4. Add a reject link to the stage and see if the job still aborts or just writes lots of rejects.
Created a copy of the job with just one oracle stage.
job failed.
Replaced the oracle stage with a sequential file stage.
Job failed.
Removed all stage derivations from the transformer. job was successful
Went back to the original job that had one oracle stage and Changed
the first stage variable derivation to just -1. So set the variable to -1
Job failed
Added APT_DISABLE_COMBINE=True Job was successful.
Seems like the problem is with the stage variables in the transformer. But this is a working job in 8.1 and it failing only in 11.3 which leads me to think that there is something wrong with our C compiler and the way the transformer has been compiled.
Now working with IBM techsupport to figure out what went wrong where.

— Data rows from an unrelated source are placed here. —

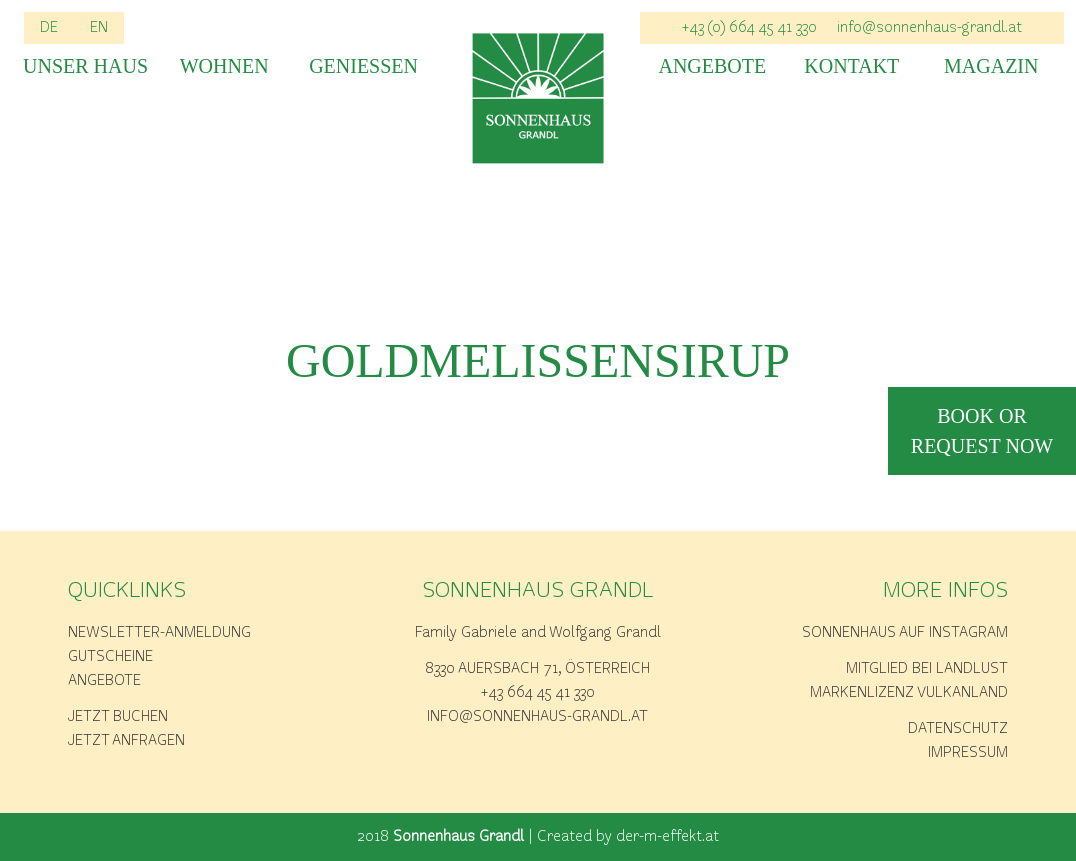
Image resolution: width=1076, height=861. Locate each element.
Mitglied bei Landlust (927, 669)
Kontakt (851, 66)
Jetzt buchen (118, 717)
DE (49, 28)
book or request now (982, 431)
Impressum (968, 753)
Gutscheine (110, 657)
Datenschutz (958, 729)
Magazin (991, 66)
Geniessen (363, 66)
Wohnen (224, 66)
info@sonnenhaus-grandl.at (929, 28)
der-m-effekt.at (667, 837)
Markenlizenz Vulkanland (909, 693)
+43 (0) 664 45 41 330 (749, 28)
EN (99, 28)
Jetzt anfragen (126, 741)
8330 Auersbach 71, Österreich (537, 669)
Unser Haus (84, 66)
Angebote (712, 66)
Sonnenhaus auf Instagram (905, 633)
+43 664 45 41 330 (538, 693)
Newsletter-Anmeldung (159, 633)
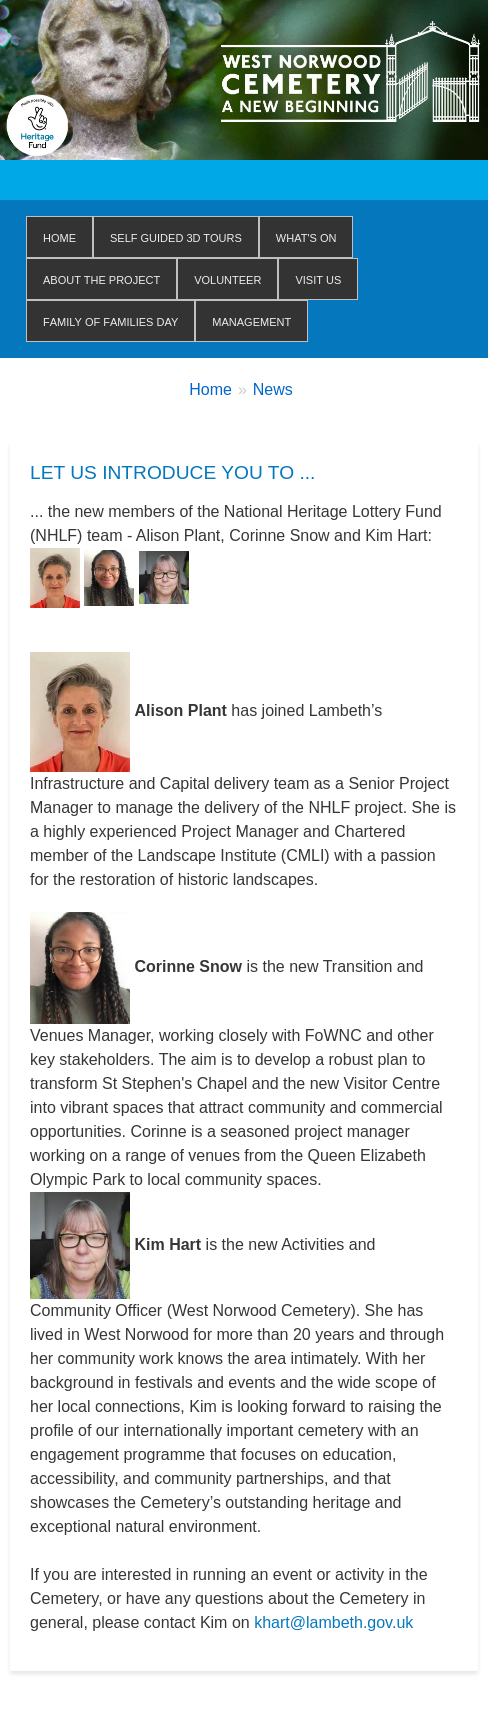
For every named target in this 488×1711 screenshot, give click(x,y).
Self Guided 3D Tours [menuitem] (176, 236)
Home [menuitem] (59, 236)
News (273, 389)
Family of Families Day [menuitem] (110, 320)
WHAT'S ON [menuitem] (306, 236)
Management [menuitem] (251, 320)
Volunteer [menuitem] (227, 278)
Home (210, 389)
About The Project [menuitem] (101, 278)
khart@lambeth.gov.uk (333, 1622)
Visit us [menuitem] (318, 278)
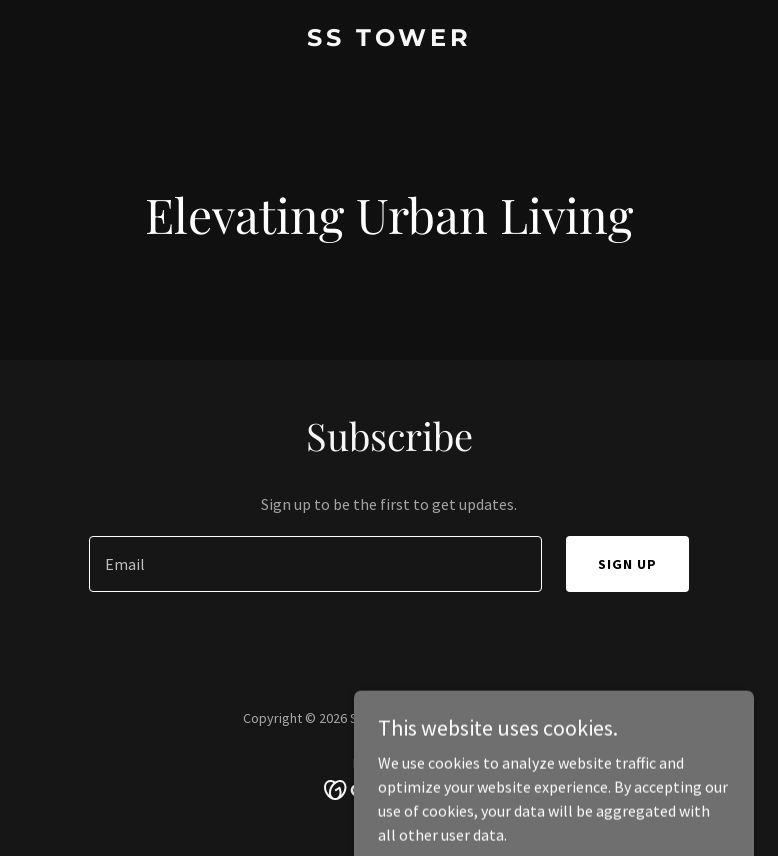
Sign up (627, 564)
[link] (389, 40)
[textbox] (315, 564)
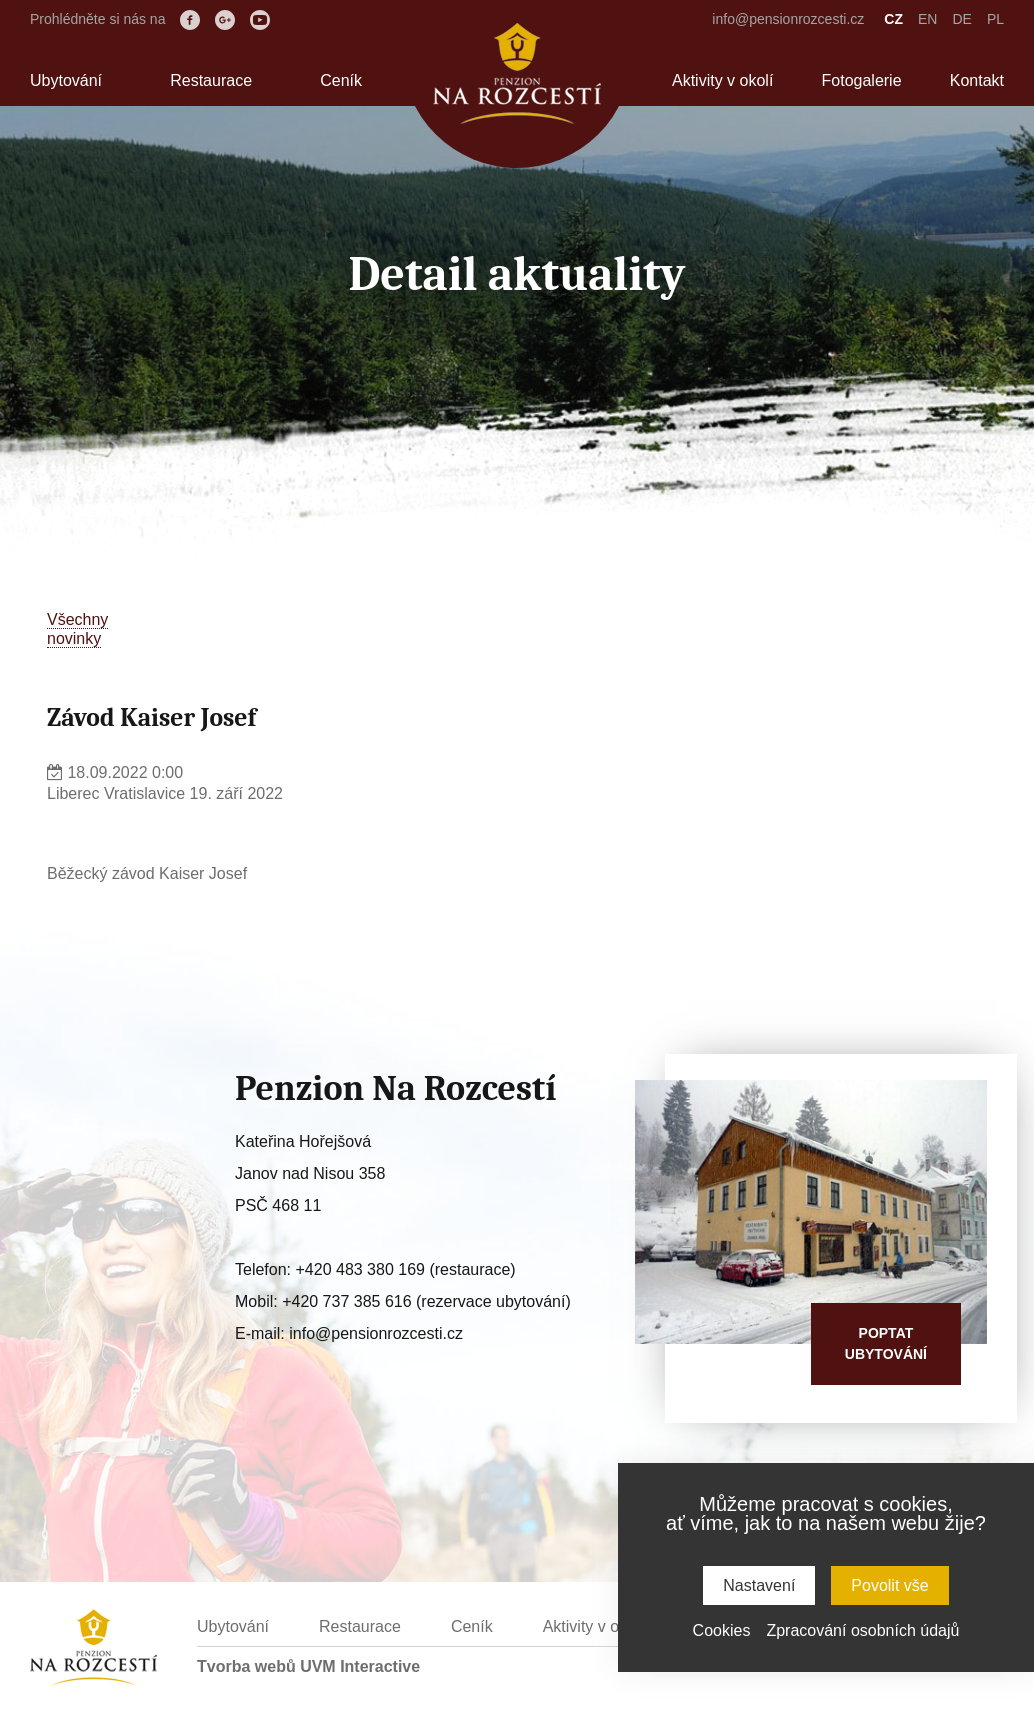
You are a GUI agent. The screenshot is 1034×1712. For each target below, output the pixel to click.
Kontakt (977, 80)
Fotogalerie (862, 80)
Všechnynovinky (77, 629)
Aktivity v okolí (722, 80)
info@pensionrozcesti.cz (788, 19)
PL (995, 19)
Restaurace (211, 80)
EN (927, 19)
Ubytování (66, 80)
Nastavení (759, 1585)
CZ (893, 19)
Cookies (722, 1630)
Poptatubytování (886, 1343)
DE (961, 19)
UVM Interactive (360, 1666)
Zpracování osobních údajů (862, 1630)
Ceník (341, 80)
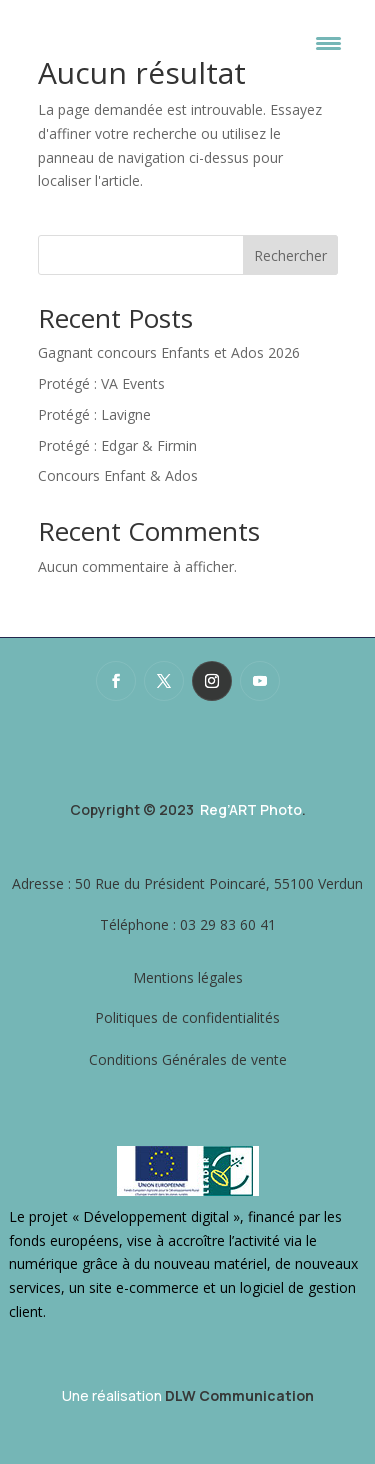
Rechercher (290, 255)
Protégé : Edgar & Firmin (117, 445)
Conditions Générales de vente (188, 1059)
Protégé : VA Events (101, 383)
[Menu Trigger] (328, 42)
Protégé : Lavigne (94, 414)
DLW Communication (239, 1395)
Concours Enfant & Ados (118, 475)
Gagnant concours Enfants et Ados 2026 (169, 352)
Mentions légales (188, 977)
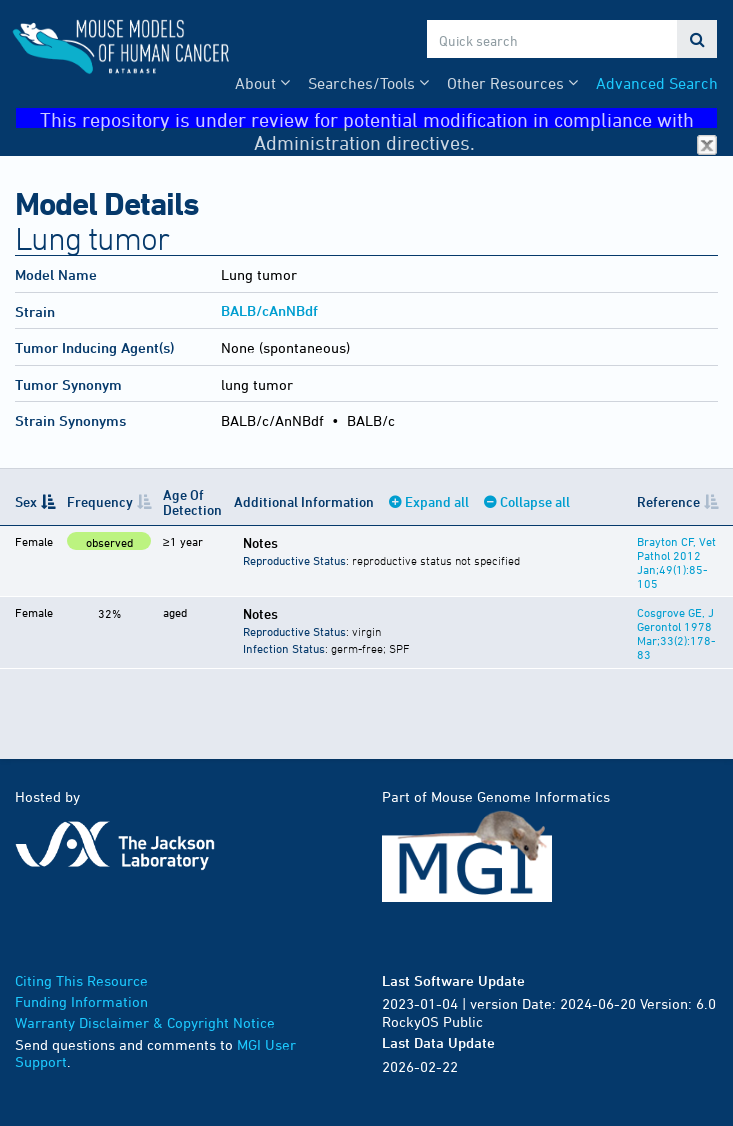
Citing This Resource (81, 980)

What data type is the stage variable whose value you set to -1? If it's a string of some kind, any literal value needs to appear inside quotation marks, for example "-1".
IBM Software Services Group
Any contribution to this forum is my own opinion and does not necessarily reflect any position that IBM may hold.
hsahay wrote:Added APT_DISABLE_COMBINE=True Job was successful.
I think it's actually APT_DISABLE_COMBINATION but...
This clue alone rings a bell.
I ran into this same behavior on 11.3 due to using a newer compiler than what was supported. Even the same compiler with newer PTF levels applied caused this problem too.
The compiler must be exactly the version specified on the system requirements page.